Automatic actions with runs

In this section, let's consider the configurable behavior of automatic actions/notifications for the launched runs that are being in "idle" or "under pressure" state for a long time.

The following view of high-level metrics information for the Active Runs is implemented:

  • CP_AutomaticActions - this auxiliary label is shown when node's CPU consumption is lower than a certain level, defined by the admin.

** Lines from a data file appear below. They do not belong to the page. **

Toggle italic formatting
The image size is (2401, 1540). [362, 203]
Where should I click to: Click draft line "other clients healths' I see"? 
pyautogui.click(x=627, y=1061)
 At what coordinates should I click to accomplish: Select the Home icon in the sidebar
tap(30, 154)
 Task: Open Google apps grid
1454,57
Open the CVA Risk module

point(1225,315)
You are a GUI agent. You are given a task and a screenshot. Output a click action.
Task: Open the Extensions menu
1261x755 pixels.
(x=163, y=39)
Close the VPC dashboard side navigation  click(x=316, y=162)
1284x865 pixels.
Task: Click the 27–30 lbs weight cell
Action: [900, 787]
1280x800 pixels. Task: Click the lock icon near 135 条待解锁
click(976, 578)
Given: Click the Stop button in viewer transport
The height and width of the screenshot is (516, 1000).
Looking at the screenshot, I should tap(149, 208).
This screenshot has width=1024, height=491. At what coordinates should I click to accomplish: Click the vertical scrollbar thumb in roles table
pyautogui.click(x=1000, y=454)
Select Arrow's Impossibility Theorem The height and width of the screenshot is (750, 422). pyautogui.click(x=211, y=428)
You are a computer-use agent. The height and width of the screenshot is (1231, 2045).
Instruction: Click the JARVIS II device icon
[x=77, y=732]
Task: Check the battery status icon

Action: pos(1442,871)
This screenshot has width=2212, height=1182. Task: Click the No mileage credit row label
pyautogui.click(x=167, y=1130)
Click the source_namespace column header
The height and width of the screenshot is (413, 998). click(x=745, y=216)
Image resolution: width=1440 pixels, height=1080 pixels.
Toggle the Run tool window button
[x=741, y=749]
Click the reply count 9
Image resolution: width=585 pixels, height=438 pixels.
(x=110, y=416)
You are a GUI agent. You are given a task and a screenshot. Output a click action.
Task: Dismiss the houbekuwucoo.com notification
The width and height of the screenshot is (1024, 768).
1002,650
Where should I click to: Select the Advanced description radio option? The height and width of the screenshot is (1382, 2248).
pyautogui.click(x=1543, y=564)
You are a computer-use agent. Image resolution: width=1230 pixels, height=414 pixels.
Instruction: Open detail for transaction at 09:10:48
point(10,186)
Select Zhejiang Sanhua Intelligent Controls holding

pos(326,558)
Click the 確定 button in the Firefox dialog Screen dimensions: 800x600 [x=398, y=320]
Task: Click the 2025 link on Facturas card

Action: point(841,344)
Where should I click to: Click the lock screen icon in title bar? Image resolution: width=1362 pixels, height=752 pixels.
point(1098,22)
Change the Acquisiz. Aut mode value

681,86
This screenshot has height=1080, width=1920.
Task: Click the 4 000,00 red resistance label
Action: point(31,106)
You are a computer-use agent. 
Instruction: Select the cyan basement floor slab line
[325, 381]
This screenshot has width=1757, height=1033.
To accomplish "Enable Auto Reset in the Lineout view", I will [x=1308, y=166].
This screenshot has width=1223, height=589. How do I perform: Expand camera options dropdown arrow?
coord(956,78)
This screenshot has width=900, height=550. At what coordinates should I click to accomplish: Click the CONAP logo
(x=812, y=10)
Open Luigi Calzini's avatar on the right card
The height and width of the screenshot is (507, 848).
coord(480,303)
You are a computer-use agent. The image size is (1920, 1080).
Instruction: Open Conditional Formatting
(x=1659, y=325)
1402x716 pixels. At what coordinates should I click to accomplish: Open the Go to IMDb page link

This label should attract the users attention cause such run may produce extra costs.
  • CP_AutomaticActions - this auxiliary label is shown when node's Memory/Disk consumption is higher than a certain level, defined by the admin. This label should attract the users attention cause such run may accidentally fail.

These labels are displayed:

  • at the Runs page
    CP_AutomaticActions
  • at the Run logs page
    CP_AutomaticActions
  • at the main dashboard (the ACTIVE RUNS panel)
    CP_AutomaticActions

If a user clicks that label from the Runs or the Run logs page the Cluster node Monitor will be opened to view the current node consumption.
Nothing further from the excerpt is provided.